ASSIGNMENT: When you reach the line containing "Given: Expand the Select dropdown", repeat it and every line after it exactly, stopping only at the end of the listing.

SUPPLIED RECORDS:

↓

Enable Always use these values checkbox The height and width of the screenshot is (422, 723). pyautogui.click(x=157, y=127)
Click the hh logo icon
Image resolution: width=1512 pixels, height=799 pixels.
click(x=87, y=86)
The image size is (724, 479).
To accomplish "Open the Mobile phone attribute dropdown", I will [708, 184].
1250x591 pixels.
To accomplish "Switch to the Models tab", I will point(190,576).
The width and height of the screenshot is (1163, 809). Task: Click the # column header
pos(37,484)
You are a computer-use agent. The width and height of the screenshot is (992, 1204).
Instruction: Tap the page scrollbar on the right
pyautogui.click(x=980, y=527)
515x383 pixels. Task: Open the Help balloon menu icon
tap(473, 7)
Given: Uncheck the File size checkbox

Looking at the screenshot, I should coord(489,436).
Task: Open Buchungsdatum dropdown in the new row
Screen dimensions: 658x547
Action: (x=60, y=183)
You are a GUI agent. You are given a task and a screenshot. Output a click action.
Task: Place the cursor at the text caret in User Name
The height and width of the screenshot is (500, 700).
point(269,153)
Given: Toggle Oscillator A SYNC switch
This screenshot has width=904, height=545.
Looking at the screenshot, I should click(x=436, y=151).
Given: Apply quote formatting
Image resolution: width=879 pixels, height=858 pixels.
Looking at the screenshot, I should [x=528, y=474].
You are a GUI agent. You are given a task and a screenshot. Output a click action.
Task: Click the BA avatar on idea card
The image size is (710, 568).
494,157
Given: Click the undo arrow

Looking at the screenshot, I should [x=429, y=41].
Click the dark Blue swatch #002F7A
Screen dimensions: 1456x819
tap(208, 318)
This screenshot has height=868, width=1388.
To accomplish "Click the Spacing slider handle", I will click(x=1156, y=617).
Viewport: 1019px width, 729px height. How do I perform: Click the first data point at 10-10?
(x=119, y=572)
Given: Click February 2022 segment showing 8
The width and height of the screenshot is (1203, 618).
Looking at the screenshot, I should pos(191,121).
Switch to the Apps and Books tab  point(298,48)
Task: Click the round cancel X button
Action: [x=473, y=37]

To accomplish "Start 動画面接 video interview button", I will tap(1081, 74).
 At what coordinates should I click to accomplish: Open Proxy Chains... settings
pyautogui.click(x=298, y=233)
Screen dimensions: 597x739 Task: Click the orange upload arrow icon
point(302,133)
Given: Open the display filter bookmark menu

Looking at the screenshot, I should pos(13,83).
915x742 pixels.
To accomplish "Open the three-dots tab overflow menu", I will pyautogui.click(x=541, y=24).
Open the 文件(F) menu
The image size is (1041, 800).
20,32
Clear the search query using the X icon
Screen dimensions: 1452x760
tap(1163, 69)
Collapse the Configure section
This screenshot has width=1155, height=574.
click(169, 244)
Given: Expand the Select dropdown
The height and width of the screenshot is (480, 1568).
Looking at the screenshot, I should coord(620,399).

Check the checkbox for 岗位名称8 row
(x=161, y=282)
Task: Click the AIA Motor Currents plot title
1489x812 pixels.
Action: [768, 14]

↑

SOLVED PROBLEM:
Given: Expand the Select dropdown
The height and width of the screenshot is (480, 1568).
Looking at the screenshot, I should coord(620,399).

Check the checkbox for 岗位名称8 row
(x=161, y=282)
Task: Click the AIA Motor Currents plot title
1489x812 pixels.
Action: [768, 14]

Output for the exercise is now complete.